Washington should also ramp up its efforts on workforce development. Skilled workers remain critical to defense production. Without a well-trained, motivated workforce, efforts to expand production, incorporate autonomous capabilities, and sustain the United States’ competitive edge will fail. Policymakers need to ensure that future defense industrial strategy prominently features workforce training, upskilling, and retention programs.

The overhaul of the defense industrial base cannot be considered complete until adversaries are removed from U.S. supply chains. China is a particular threat. It has a choke hold on rare earths and critical minerals, especially when it comes to processing, separating, and refining. China’s dominance allows the country to control global prices and weaponize supplies through export controls, harming the U.S. defense sector in particular.

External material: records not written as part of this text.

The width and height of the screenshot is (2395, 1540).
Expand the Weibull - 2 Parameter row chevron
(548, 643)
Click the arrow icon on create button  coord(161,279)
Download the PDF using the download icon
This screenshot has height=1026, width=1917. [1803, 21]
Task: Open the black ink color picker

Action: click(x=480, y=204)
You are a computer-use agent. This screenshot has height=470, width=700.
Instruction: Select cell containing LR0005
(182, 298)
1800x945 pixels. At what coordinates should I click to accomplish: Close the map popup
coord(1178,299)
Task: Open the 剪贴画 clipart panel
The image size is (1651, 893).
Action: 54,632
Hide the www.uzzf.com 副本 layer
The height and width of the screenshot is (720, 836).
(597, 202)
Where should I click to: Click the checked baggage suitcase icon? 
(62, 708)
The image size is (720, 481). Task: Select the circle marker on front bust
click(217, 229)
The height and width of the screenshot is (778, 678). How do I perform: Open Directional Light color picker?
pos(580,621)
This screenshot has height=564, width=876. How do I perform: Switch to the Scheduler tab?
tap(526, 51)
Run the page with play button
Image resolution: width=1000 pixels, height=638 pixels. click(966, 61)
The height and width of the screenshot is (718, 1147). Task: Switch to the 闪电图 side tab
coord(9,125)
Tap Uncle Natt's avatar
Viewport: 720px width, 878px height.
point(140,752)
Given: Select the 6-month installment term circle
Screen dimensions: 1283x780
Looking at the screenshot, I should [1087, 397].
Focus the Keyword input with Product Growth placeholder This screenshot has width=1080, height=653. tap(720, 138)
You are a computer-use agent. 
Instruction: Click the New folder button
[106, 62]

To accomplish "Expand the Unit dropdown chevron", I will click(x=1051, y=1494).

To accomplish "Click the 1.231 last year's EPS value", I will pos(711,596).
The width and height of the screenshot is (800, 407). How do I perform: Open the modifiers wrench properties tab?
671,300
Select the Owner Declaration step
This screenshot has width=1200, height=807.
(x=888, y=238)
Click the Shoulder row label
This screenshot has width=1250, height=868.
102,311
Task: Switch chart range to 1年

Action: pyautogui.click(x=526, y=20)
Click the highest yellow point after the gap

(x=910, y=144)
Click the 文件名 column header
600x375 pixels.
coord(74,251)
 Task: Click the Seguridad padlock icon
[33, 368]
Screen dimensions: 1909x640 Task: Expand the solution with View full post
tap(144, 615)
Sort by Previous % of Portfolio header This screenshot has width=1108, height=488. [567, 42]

Washington has already taken steps to reverse that situation. In 2022, the Department of Defense launched a “mine-to-magnet supply chain” strategy for building domestic production of rare-earth magnets, components that are indispensable to modern electronics. In the last year, the Pentagon has made record investments in several rare-earth mining, production, and recycling companies, including MP Materials, Vulcan Elements, and ReElement Technologies.

To build on that progress, policymakers will need to expand the use of industrial policy incentives, including purchase commitments, price floors, guarantees, and production subsidies. As Washington secures trusted sources of inputs, it should fund the research and development and commercial scaling of quantum, AI, materials science discoveries, and other next-generation technologies that could, in the long run, eliminate the need for critical minerals, rare earths, and other supply chain choke points.

Finally, Washington needs to reinvest in its alliances, which remain critical to supply chains and overall defense industrial policy. The North American and European defense industrial bases remain tightly integrated. Major weapons systems such as the F-35 are made up of parts from suppliers across three continents. The United States will need to keep working with allies and partners to build trusted supply chains and produce reliable weapons. The Biden administration expanded defense industrial cooperative agreements with allies and partners. While pressing NATO allies to increase defense spending, the Trump administration has also expanded defense cooperation and supply chain resilience agreements with Australia and Japan.

A strong industrial base deters potential adversaries. It sharpens U.S. military power and allows the United States to mobilize quickly in wartime. If Washington fails to build one, it risks giving its rivals more leverage to weaponize choke points, weakening its own defenses. Any grand strategy worthy of the name must start with a more resilient and innovative defense industrial base.